Il flusso di Brent nello Stretto di Ormuz ha ripreso i livelli precedenti la guerra, ponendo fine a quello che veniva descritto come un tentativo di estorsione da parte dell'Iran. Lo Stretto di Ormuz è una via marittima strategica per cui transita una parte significativa del petrolio mondiale, ed è stato oggetto di minacce iraniane negli ultimi tempi.
Più di 17 milioni di barili di petrolio si trovano attualmente in mare, rappresentando una riserva galleggiante sufficiente a garantire l'approvvigionamento globale. Questa quantità permette di aggirare eventuali blocchi o pressioni nello Stretto di Ormuz senza incidere significativamente sulla fornitura ai mercati internazionali.
Il segreto di questa situazione è legato al supporto degli oleodotti sauditi, che permettono di deviare parte del flusso di greggio lontano dallo Stretto di Ormuz. L'Arabia Saudita dispone di infrastrutture terrestri che trasportano il petrolio fino ai porti nel Mar Rosso, evitando il passaggio per il corridoio strategico controllato dall'Iran.
Il Segretario all'Energia americano ha assicurato che l'approvvigionamento mondiale è riuscito a eludere le minacce nel Golfo Persico. Questa dichiarazione arriva in un momento in cui le tensioni nella regione sembravano rappresentare un rischio reale per i prezzi del petrolio e la sicurezza energetica globale.

Dati disponibili >>
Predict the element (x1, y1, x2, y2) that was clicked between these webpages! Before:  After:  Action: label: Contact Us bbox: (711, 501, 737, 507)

Cosa produrre >> Ricopia senza modifiche il passo del testo sullo Stretto di Ormuz compreso tra "Il Segretario all'Energia" e "sicurezza energetica globale.", estremi inclusi.

Risposta all'esercizio >>
Il Segretario all'Energia americano ha assicurato che l'approvvigionamento mondiale è riuscito a eludere le minacce nel Golfo Persico. Questa dichiarazione arriva in un momento in cui le tensioni nella regione sembravano rappresentare un rischio reale per i prezzi del petrolio e la sicurezza energetica globale.